Records to process

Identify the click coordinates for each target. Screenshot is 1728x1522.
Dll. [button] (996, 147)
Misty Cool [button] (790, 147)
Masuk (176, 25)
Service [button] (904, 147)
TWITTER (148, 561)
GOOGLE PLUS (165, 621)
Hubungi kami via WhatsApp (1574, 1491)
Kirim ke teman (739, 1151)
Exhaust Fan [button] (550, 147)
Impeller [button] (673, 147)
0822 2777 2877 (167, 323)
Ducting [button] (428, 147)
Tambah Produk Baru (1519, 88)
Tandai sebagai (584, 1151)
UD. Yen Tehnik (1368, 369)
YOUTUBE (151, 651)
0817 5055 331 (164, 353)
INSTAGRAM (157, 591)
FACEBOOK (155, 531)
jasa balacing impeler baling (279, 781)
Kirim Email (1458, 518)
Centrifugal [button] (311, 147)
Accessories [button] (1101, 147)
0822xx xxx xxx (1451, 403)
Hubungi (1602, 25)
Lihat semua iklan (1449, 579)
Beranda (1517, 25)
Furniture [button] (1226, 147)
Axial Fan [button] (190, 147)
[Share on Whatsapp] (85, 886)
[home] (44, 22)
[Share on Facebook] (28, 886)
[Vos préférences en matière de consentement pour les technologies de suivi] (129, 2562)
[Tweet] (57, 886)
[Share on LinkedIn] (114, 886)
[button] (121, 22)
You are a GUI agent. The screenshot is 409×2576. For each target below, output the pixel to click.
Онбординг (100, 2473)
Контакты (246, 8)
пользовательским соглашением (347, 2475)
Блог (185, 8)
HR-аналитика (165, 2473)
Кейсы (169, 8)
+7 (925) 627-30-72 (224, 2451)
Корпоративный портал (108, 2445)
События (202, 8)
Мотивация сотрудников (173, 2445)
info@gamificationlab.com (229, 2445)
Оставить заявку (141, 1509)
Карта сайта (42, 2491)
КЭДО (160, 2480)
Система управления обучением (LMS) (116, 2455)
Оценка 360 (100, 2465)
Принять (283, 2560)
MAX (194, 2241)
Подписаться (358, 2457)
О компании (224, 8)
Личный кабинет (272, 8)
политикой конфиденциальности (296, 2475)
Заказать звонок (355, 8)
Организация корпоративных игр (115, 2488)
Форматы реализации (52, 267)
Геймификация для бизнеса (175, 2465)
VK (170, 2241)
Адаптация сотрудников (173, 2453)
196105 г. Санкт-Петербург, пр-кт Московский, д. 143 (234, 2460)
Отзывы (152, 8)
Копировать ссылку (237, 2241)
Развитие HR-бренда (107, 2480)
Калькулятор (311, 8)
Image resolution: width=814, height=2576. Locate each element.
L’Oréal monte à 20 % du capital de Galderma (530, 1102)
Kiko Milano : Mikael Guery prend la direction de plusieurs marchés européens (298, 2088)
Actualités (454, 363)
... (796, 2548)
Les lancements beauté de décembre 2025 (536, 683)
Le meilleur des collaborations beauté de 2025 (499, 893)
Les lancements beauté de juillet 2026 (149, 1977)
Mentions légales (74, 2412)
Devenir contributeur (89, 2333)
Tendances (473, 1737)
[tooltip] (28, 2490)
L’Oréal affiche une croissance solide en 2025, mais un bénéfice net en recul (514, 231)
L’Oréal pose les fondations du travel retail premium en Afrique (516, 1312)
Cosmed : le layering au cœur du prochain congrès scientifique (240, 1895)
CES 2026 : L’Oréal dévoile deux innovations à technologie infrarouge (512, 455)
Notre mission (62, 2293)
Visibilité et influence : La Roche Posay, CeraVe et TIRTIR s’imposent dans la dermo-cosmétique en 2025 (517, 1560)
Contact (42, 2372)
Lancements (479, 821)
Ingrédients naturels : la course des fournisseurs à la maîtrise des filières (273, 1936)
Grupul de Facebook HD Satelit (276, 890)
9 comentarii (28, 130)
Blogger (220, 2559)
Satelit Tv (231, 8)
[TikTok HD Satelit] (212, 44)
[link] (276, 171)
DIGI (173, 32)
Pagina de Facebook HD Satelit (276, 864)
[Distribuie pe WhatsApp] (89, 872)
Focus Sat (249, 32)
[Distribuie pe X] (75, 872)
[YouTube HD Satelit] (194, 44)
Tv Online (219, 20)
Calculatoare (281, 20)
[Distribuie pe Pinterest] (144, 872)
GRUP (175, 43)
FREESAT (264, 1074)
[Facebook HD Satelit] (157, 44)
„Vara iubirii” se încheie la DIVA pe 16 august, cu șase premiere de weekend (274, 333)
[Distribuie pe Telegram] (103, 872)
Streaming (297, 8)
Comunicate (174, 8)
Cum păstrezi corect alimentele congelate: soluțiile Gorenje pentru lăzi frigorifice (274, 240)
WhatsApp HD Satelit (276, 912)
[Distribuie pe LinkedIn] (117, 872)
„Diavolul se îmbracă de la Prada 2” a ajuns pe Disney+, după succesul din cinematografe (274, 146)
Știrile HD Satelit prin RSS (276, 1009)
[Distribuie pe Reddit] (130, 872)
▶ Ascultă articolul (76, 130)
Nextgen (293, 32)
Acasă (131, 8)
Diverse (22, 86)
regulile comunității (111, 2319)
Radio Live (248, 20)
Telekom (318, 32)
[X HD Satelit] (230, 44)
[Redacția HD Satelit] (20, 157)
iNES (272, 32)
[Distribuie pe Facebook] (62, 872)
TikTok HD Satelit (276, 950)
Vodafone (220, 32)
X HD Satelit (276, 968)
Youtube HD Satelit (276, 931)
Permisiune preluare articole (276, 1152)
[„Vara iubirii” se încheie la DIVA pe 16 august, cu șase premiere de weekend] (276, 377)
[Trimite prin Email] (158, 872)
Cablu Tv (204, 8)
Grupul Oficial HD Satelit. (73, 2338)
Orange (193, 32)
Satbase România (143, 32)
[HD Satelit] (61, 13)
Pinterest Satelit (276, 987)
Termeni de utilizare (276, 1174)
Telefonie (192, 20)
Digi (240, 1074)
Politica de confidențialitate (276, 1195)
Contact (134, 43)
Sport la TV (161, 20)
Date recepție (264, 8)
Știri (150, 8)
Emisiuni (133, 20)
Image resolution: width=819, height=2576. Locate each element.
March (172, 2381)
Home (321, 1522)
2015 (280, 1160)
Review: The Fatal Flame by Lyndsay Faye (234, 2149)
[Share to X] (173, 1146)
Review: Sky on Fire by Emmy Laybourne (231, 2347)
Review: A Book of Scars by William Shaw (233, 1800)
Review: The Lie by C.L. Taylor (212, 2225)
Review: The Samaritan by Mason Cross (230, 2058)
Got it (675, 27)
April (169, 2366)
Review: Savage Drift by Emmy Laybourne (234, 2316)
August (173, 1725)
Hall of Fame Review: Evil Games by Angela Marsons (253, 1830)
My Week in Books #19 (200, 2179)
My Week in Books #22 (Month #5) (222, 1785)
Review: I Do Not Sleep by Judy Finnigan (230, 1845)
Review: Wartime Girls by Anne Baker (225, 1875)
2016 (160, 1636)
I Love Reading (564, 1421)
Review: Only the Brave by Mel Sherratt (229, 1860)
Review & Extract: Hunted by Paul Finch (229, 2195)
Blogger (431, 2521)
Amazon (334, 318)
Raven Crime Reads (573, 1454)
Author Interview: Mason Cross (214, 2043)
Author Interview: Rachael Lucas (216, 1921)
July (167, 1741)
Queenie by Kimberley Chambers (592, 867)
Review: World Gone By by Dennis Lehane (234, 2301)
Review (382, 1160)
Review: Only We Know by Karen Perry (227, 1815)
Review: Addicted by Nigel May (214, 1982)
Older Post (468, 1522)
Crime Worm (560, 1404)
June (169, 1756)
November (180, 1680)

Problem statement
Show the lines from the data above that contain the string "Only".

Task response
Review: Only the Brave by Mel Sherratt (229, 1860)
Review: Only We Know by Karen Perry (227, 1815)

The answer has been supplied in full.